Blackout
Charley is a small-town artist haunted by his own creations and the gaps in his memory. Drinking binges blur the edges of his days, and he wakes to paintings that seem to recall nights he cannot fully remember. The film immerses viewers in his crumbling routine, where the ordinary streets and familiar faces of his community only heighten his growing sense of dread.
As his suspicion that he might be a werewolf takes root, Charley retreats further from those who care for him. Flashbacks and hallucinations seep into his canvases, each grotesque stroke hinting at grisly acts he may or may not have committed. The line between supernatural transformation and the ravages of addiction remains deliberately unclear, forcing both Charley and the audience to confront uncertainty.

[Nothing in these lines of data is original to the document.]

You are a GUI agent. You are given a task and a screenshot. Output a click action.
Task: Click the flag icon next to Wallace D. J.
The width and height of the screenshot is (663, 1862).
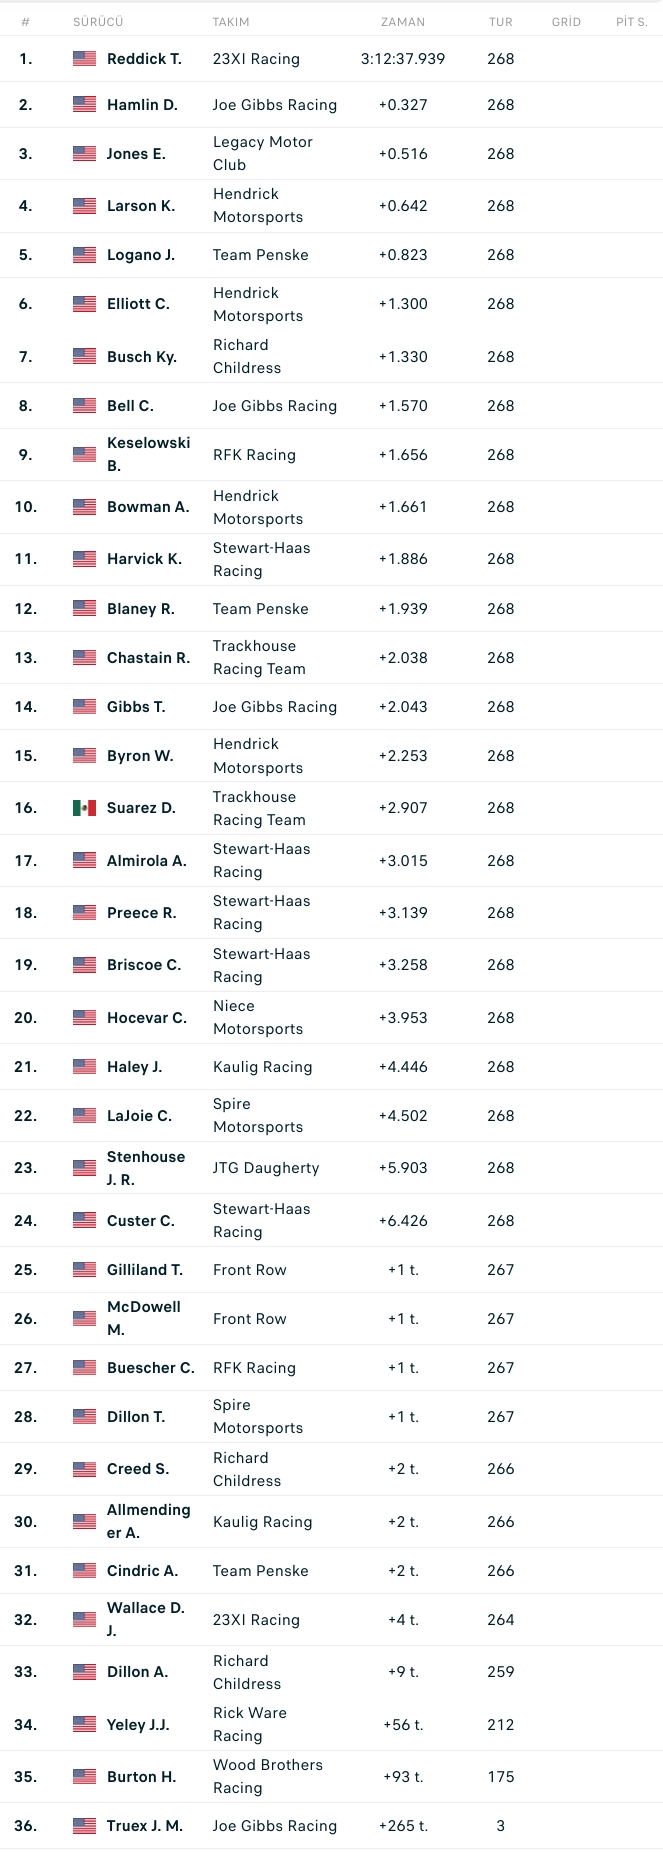point(84,1620)
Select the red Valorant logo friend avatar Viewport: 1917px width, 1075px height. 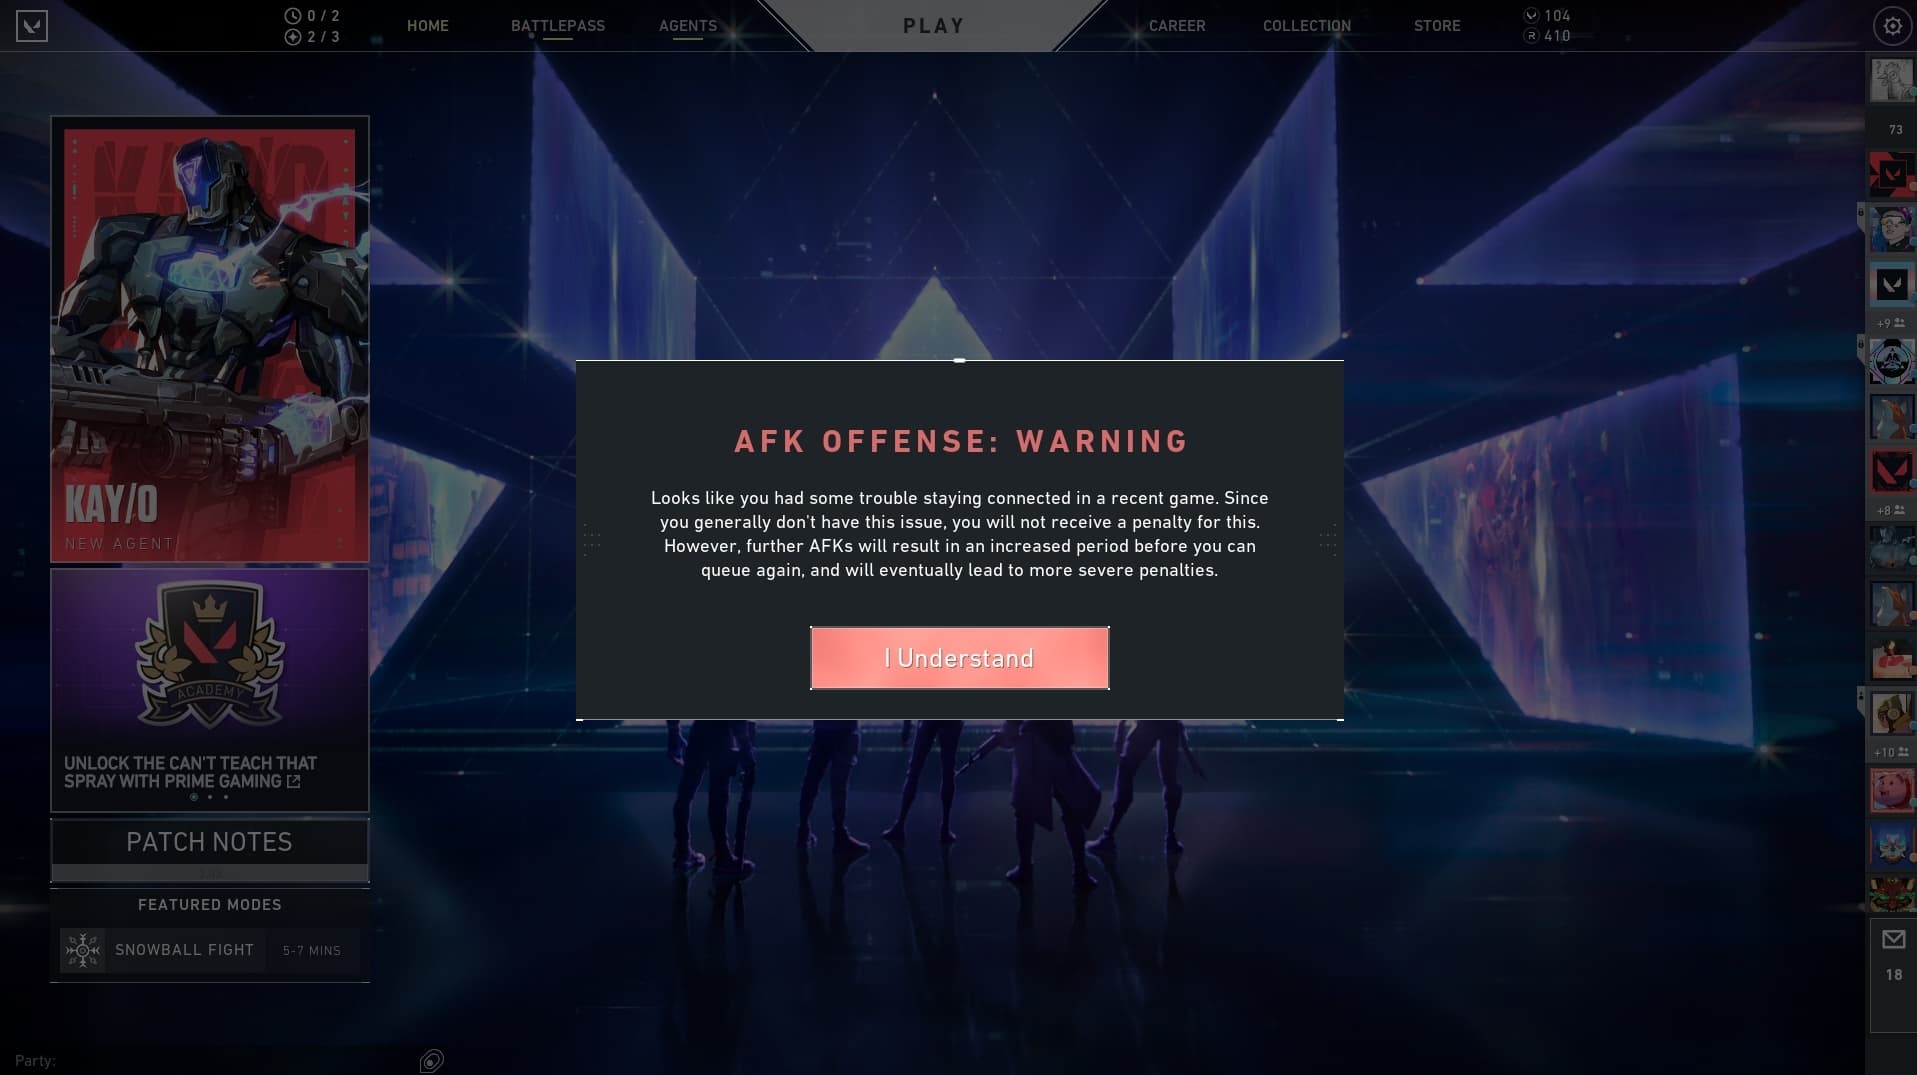[1891, 472]

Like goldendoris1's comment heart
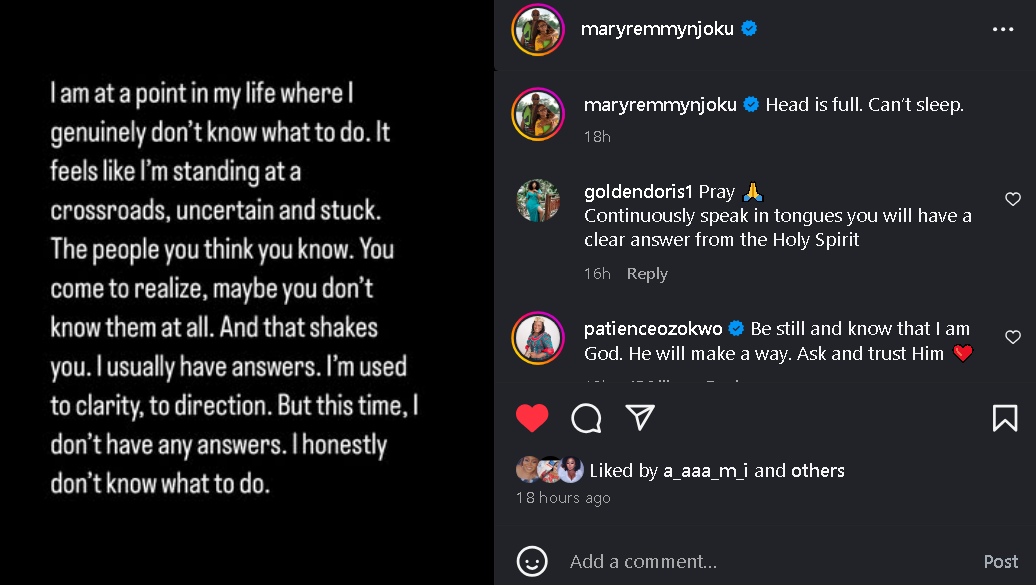pos(1013,199)
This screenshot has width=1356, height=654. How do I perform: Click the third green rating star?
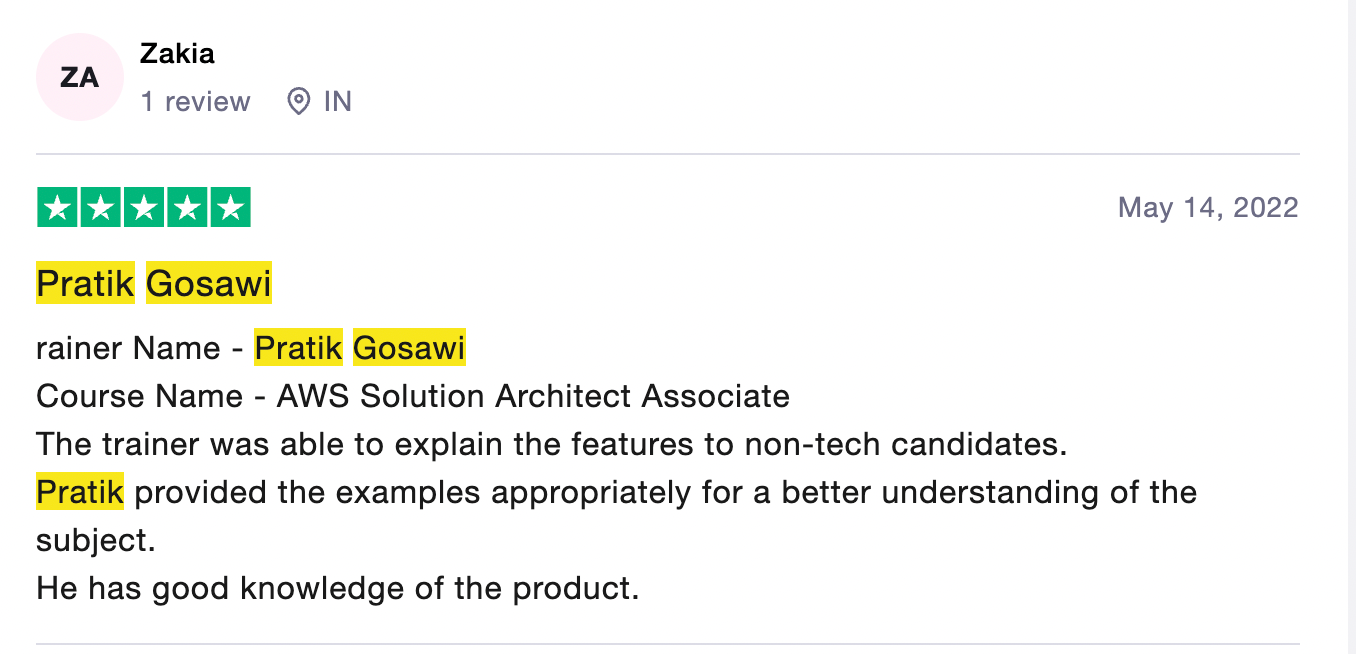coord(144,208)
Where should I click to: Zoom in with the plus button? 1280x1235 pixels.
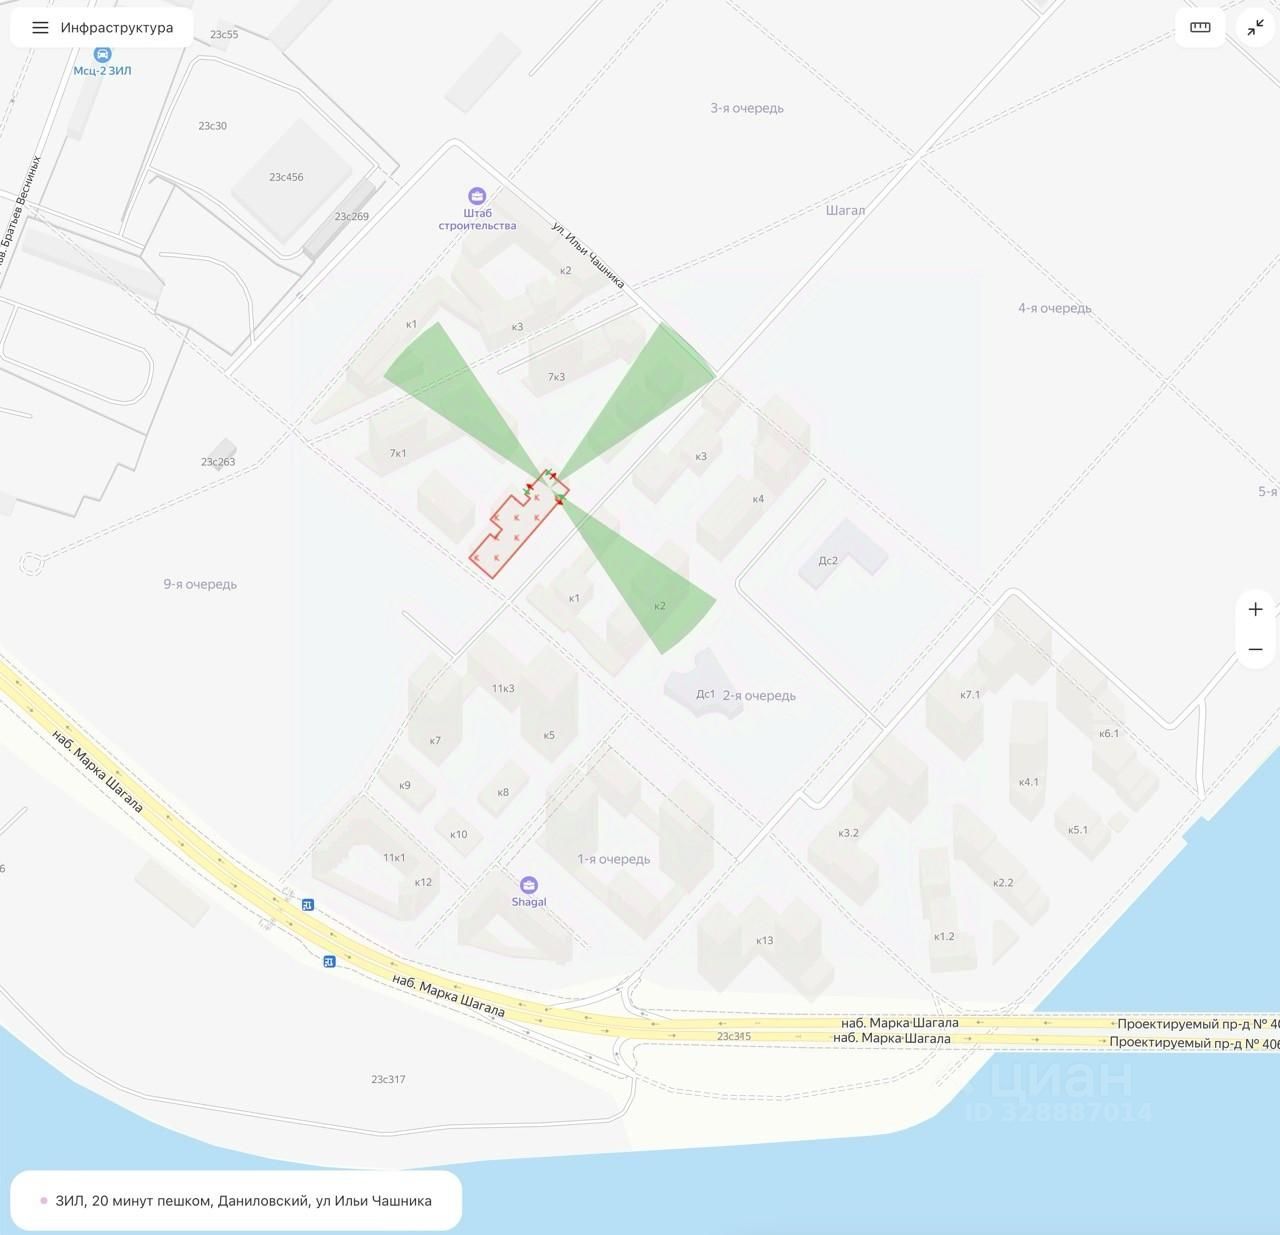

Relationships fray as neighbors whisper and loved ones plead, but Charley cannot escape the pull of his own instincts and the compulsion to create. The film uses his art as a mirror of his psyche, with every new painting revealing another fragment of a violent, fragmented identity. Tension mounts as past and present collide, and the town’s quiet streets become a stage for a personal crisis spiraling toward a reckoning.
Blackout is a moody, slow-burning study of isolation, guilt, and the search for self in the face of terrifying possibility. Its visuals are raw and intimate, pairing haunting imagery with a sparse, unsettling score to keep viewers off balance. The result is a haunting blend of psychological drama and horror that lingers long after the credits roll.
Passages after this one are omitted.